Hot-work tool steels still represent a widely used group of tool materials that are especially interesting for their advantageous quality-to-price relation and very good functional properties. Heat treatment, heat and chemical treatment, and heat and mechanical treatment have been used traditionally to improve their properties. The laser treatment of surface layers of hot-work alloy tool steels, including laser remelting and/or alloying to enhance their functional properties, especially hardness and wear resistance, is an attractive alternative. The remelted zone (RZ) and the heat-affected zone (HAZ) are created as a result of the laser remelting of steels in the surface layer with their thickness increasing proportionally to the power of the laser used for remelting. If steel remelting is carried out without using carbide powders, then a noticeable, yet slight improvement in the properties of the surface layers of the steels examined is seen as compared to their respective properties obtained in conventional heat treatment, depending on the laser beam power used for remelting. If alloying additives such as different kinds of carbide powders, for example, niobium (NbC), tantalum (TaC), titanium (TiC), vanadium (VC), and tungsten (WC), are introduced into the liquid metal pool, a marked improvement of mechanical and functional properties of the examined steels is seen as compared to those undergoing conventional heat treatment as well as laser remelting without using the powders.

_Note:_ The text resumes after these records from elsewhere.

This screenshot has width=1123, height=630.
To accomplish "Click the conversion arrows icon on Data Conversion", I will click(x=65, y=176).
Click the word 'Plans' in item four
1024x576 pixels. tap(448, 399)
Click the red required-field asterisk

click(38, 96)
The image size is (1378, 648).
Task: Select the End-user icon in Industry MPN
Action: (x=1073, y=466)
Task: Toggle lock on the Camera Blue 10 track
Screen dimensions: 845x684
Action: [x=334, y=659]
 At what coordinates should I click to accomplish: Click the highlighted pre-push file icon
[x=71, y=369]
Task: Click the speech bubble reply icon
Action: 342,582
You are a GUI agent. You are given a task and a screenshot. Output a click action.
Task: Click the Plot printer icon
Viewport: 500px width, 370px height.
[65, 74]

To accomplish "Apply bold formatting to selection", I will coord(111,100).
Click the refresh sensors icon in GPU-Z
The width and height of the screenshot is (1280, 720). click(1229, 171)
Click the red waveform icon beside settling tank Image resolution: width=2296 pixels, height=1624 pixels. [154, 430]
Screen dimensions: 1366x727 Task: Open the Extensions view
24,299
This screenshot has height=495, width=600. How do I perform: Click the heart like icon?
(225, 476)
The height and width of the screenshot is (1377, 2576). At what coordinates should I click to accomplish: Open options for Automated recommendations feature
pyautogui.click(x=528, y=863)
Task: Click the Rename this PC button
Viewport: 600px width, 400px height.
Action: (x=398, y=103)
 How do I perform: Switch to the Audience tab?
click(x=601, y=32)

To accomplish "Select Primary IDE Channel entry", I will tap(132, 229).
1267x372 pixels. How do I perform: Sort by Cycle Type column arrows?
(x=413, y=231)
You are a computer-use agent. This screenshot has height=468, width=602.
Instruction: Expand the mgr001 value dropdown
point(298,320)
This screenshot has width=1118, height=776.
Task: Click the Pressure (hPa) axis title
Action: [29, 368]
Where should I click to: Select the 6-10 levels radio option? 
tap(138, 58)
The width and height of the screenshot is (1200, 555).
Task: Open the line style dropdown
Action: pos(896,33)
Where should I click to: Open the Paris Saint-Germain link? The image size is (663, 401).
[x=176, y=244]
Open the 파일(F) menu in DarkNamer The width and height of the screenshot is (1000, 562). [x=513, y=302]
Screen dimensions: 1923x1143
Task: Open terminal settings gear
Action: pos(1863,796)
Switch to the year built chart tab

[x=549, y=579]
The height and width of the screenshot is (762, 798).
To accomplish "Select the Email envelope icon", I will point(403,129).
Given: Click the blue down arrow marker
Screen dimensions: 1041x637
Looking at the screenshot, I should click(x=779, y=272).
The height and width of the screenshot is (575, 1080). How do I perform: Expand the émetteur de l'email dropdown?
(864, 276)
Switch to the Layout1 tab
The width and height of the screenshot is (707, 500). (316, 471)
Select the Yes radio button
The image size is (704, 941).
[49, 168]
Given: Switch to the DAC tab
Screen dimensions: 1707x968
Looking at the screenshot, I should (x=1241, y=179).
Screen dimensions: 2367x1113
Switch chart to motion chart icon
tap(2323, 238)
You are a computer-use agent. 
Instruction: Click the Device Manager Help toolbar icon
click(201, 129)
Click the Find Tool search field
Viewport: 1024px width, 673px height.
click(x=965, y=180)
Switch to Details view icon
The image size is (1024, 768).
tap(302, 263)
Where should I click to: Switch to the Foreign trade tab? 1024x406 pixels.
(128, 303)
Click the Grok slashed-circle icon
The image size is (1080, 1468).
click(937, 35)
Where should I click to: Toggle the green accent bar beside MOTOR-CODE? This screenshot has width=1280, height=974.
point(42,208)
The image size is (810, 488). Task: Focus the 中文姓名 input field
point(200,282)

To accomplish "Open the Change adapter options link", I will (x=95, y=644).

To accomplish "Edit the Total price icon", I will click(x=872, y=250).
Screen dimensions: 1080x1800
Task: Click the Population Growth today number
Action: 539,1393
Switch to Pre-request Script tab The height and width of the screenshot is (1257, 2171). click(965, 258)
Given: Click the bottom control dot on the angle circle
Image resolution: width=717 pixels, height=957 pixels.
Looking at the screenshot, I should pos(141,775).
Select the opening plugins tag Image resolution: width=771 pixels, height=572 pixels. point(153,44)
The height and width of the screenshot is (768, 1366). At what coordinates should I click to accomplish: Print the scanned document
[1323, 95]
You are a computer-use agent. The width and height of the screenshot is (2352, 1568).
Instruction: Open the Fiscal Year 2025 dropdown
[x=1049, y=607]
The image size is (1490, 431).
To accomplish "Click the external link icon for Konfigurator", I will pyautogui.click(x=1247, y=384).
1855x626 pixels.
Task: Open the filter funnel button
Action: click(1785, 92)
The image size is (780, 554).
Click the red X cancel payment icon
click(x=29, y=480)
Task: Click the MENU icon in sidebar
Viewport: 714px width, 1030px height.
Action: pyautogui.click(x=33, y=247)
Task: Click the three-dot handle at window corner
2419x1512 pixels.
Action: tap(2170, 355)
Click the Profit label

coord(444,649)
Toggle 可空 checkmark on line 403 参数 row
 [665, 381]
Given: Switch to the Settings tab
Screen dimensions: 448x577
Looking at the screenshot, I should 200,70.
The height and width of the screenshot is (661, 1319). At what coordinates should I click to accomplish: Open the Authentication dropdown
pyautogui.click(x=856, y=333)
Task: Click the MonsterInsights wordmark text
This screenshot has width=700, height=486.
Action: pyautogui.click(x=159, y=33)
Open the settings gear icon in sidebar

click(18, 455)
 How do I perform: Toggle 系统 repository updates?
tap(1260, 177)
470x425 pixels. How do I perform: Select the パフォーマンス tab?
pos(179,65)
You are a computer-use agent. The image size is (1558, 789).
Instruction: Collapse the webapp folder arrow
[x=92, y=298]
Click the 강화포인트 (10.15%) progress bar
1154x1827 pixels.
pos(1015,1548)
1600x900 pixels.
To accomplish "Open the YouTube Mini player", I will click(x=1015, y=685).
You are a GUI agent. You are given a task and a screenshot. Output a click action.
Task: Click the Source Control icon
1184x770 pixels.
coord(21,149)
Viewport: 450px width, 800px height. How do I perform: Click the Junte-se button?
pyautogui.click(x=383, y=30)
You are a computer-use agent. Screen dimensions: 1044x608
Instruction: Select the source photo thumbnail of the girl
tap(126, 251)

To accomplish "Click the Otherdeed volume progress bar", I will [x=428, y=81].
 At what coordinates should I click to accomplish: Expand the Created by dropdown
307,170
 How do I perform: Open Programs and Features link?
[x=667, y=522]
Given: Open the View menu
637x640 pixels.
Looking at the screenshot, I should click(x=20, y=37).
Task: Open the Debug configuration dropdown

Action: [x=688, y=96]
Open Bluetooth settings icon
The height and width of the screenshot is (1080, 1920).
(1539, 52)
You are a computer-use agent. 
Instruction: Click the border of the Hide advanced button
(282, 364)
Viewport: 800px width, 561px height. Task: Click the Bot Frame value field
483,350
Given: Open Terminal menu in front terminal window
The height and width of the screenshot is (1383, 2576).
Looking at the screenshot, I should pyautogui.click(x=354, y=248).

The surface laser treatment of light metal alloys, that is, casting magnesium and aluminum alloys, consisting of cladding carbide particles (TiC, WC, VC, SiC) or oxide particles (Al₂O₃) into their surface has an advantageous effect on their quality and structure and brings a promising enhancement of mechanical and functional properties of the examined material, especially hardness, and is largely dependent on laser power and a concentration of alloy elements. The laser cladding of carbide and oxide powders influences the fragmentation of the structure within the entire range of laser power, and the varied grain size in the specific zones of the investigated alloys’ surface layer. Two zones occur in surface layers: a RZ and a HAZ with their characteristic values (e.g., layer thickness) dependant upon the laser power used and the carbide or oxide powders cladded.

The laser surface treatment of polycrystalline, the crystallization process of which, preceding the production of photovoltaic cells is much faster and cheaper than the crystallization of its monocrystalline form, consists of the texturization of its surface to reduce light reflectivity and ensure reabsorption of a photon already reflected from the surface. Laser texturization involves creating parallel or intersecting grooves on the entire surface of material. The advantage of this technology is that it is contact-free and selective; its drawback is the damages done to the layer in the place where a laser beam operates and in the contiguous area. Therefore, the laser-treated material must next undergo chemical etching to reveal the proper texture in the form of parallel grooves in two directions perpendicular to each other.

All the laser surface treatment technologies mentioned here have very extensive developmental and application prospects, therefore, further scientific and research efforts to develop and improve them are justified. A newly developed methodology of the computer-integrated prediction of materials surface engineering development has thus been employed to make an objective evaluation of the particular technologies; to determine the positive and negative factors conditioning their future development; and to identify the applicable, recommended action strategy. Contextual matrices, road maps, and technology information sheets allowing for the quantitative and qualitative comparisons of the individual technologies according to harmonized materials science and technological and economic criteria are the outcome of the investigations conducted [1–3].